Anyway, if one abstracts the above axioms on $C(q)$ , one gets a convenient consequence: one can then pass for free to the singleton case $|C(q)|=1$ . The idea is to just pick randomly one representative of $C(p)$ for each prime $p$ and use Chinese remainder to then form a singleton congruence class for each $q$ . If one can then prove Zhang’s theorem for these singleton classes, take expectations and one recovers Zhang’s theorem for the original classes $C(q)$ (there is now a weight of $1/|C(q)|$ but this weight may be easily disposed of by the usual Cauchy-Schwarz with a trivial bound with the opposite weight of $|C(q)|$ and no $\log^{-A} x$ gain).

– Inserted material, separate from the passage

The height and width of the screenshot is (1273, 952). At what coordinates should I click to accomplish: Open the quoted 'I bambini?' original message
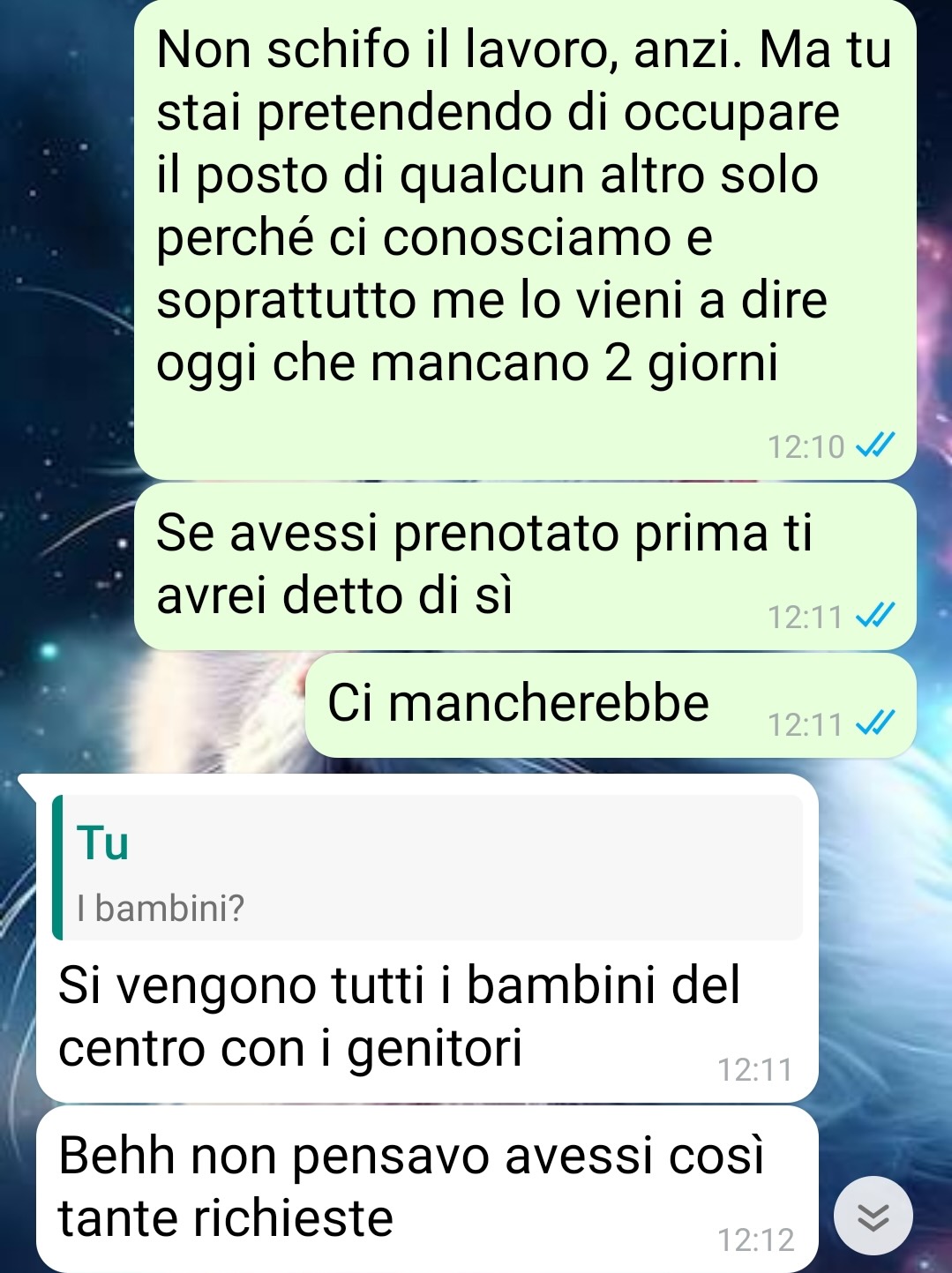point(428,867)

On the other hand, the other trick I was proposing before, namely to replace the usual discrepancy $\sum_{n=a\ (q)} - \frac{1}{\phi(q)} \sum_{n: (n,q)=1}$ with a more symmetric discrepancy $\sum_{n=a\ (q)} - \sum_{n=a'\ (q)}$ , does not interact well with the stage of the argument where one is trying to get q_1 and q_2 to be coprime. My trick kills off the S_2 and S_3 terms, and replaces the S_1 term with a more general version of this term in which the moduli b_1, b_2 are completely unrelated (one lies in C_1(q_1) and one lies in C_2(q_2) for different systems of congruence classes C_1(q), C_2(q). I had thought that this generalisation was harmless but actually it seems to screw up the argument that eliminates the case when q_1, q_2 have a common factor. (But there is a chance that the screw up actually works in one’s favor. Still working to clear this up…)

9 June, 2013 at 8:44 am

Terence Tao

Regarding ways to modify the discrepancy: I did find that when computing a discrepancy for a combined residue class $n = b\ (q), n = a\ (r)$ as is done in the treatment of Type I/II sums, it was slightly convenient to split up the full discrepancy

$\displaystyle \sum_{n= b\ (q); n=a\ (r)} - \frac{1}{\phi(qr)} \sum_{n: (n,qr) = 1}$

as the sum of two subdiscrepancies, namely

$\displaystyle \sum_{n= b\ (q); n=a\ (r)} - \frac{1}{\phi(q)} \sum_{n: (n,q)=1; n = a\ (r)}$

and

$\displaystyle \frac{1}{\phi(q)} \sum_{n: (n,q)=1; n=a\ (r)} - \frac{1}{\phi(qr)} \sum_{n: (n,q)=(n,r)=1}.$

The second discrepancy can be handled by Bombieri-Vinogradov (because the r parameter lies safely below $x^{1/2-\varepsilon}$ ); it is the first discrepancy which is the main one. But the point is that when one Cauchy-Schwarz’es this discrepancy instead of the full discrepancy, one gets the constraint $n_1 = n_2\ (r)$ for free (which seems to be rather essential to the analysis, since we need the key reparameterisation $n_2 = n_1 + kr$ for the Type I argument). (Doing things this way substitutes for the arguments on pages 37-38 of Zhang and demystified for me why we had two slightly different h=0 terms, X(r,a) and X^*(r,a), in the analysis.)

9 June, 2013 at 1:24 pm

v08ltu

Yes, in 37&38 (or BFI S7) the idea is that the asymptotic $h=0$ terms cancel up to a small error (distinction between X and X*), and this extra bit is bounded via a B-V style argument with the large sieve (see the proof of BFI Theorem 0, cited in Zhang Lemma 10) ending with more of a Barban-Davenport-Halberstam result (Zhang Lemma 10, BFI S7) upon the Cauchy.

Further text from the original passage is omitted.